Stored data
:::::
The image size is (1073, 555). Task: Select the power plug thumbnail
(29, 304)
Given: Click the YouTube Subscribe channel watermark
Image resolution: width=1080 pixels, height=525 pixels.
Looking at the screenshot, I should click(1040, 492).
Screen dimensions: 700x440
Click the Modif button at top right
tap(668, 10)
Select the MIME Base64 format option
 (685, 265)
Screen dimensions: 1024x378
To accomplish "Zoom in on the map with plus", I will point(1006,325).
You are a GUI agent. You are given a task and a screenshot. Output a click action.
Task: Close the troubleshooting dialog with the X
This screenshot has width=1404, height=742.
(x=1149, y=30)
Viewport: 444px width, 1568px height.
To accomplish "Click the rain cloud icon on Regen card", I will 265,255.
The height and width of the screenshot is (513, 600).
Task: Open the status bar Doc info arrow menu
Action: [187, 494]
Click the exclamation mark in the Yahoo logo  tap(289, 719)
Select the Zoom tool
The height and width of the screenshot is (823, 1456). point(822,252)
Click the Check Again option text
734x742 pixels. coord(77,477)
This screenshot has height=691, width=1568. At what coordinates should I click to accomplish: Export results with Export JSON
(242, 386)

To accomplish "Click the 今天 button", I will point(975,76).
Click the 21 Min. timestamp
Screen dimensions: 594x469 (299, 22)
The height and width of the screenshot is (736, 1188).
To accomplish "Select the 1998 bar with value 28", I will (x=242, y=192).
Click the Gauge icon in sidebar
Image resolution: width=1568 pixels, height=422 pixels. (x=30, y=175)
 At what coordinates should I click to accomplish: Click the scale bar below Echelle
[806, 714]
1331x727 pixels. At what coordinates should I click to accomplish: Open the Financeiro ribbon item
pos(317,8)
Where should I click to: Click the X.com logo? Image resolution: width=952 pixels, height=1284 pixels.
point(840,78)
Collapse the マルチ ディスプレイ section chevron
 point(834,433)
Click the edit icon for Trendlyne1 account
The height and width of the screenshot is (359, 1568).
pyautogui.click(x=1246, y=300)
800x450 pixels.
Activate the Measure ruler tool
:::::
- **REQUIRED ACTION**: Print all of the lines above so that each one matches its original exactly.

- **SOLUTION TO THIS EXERCISE**:
The image size is (1073, 555). Task: Select the power plug thumbnail
(29, 304)
Given: Click the YouTube Subscribe channel watermark
Image resolution: width=1080 pixels, height=525 pixels.
Looking at the screenshot, I should click(1040, 492).
Screen dimensions: 700x440
Click the Modif button at top right
tap(668, 10)
Select the MIME Base64 format option
 (685, 265)
Screen dimensions: 1024x378
To accomplish "Zoom in on the map with plus", I will point(1006,325).
You are a GUI agent. You are given a task and a screenshot. Output a click action.
Task: Close the troubleshooting dialog with the X
This screenshot has width=1404, height=742.
(x=1149, y=30)
Viewport: 444px width, 1568px height.
To accomplish "Click the rain cloud icon on Regen card", I will 265,255.
The height and width of the screenshot is (513, 600).
Task: Open the status bar Doc info arrow menu
Action: [187, 494]
Click the exclamation mark in the Yahoo logo  tap(289, 719)
Select the Zoom tool
The height and width of the screenshot is (823, 1456). point(822,252)
Click the Check Again option text
734x742 pixels. coord(77,477)
This screenshot has height=691, width=1568. At what coordinates should I click to accomplish: Export results with Export JSON
(242, 386)

To accomplish "Click the 今天 button", I will point(975,76).
Click the 21 Min. timestamp
Screen dimensions: 594x469 (299, 22)
The height and width of the screenshot is (736, 1188).
To accomplish "Select the 1998 bar with value 28", I will (x=242, y=192).
Click the Gauge icon in sidebar
Image resolution: width=1568 pixels, height=422 pixels. (x=30, y=175)
 At what coordinates should I click to accomplish: Click the scale bar below Echelle
[806, 714]
1331x727 pixels. At what coordinates should I click to accomplish: Open the Financeiro ribbon item
pos(317,8)
Where should I click to: Click the X.com logo? Image resolution: width=952 pixels, height=1284 pixels.
point(840,78)
Collapse the マルチ ディスプレイ section chevron
 point(834,433)
Click the edit icon for Trendlyne1 account
The height and width of the screenshot is (359, 1568).
pyautogui.click(x=1246, y=300)
800x450 pixels.
Activate the Measure ruler tool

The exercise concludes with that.